The study, which is produced annually, indicates that too little progress is being made toward ensuring that the nation's transportation system will be able to keep up with job growth when the economy does improve.

Even with the economic downturn and consequent reduction in traffic congestion, the report reveals that the length of delay suffered by the average commuter in 2010 was 34 hours compared to 14 hours in 1982.

The TTI estimates that when economic growth returns, the average commuter will experience an additional three hours of delay by 2015 and seven hours by 2020.

City administrators eager to improve the economic performance of their city will be interested to learn that the cost of congestion is currently more than $100 billion – nearly $750 for every commuter in the US.

According to the TTI, by 2015 the cost of gridlock will rise from $101 billion to $133 billion – more than $900 for every commuter – and the amount of wasted fuel will jump from 1.9 billion gallons to 2.5 billion gallons; enough to fill more than 275,000 gasoline tanker trucks.
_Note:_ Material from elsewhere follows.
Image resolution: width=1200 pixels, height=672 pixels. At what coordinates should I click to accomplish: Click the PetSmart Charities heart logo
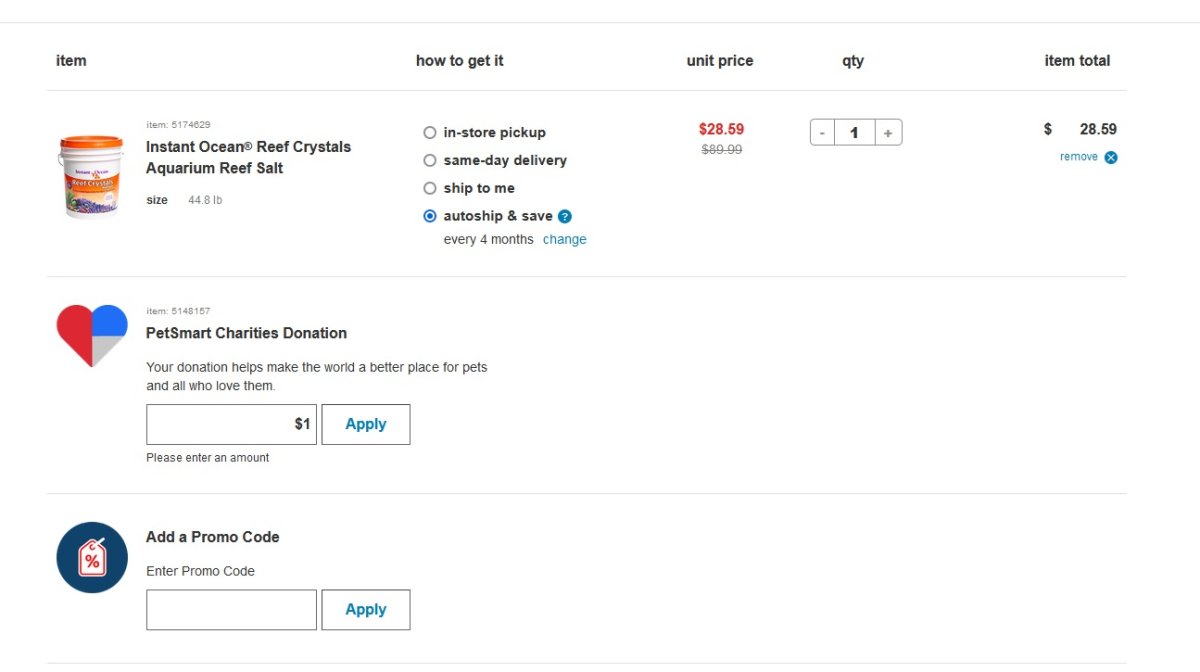(92, 335)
Tim Lomax, one of the study's authors, said that city administrators need to consider infrastructure investment in the current economic environment. "If you invest in roads and transit, you get better service and access to more jobs," he said. "Traffic management and demand management should be part of the mix, too. Generally speaking, mobility investments in congested areas have a high return rate."

TTI Research Scientist David Ellis said that US companies have been able to retain competitiveness despite increasing traffic congestion and rising transportation costs by improving supply chain efficiency: "But there is a limit to efficiency and without additional transportation capacity, transportation costs will increase significantly. The result will be higher prices and lost jobs."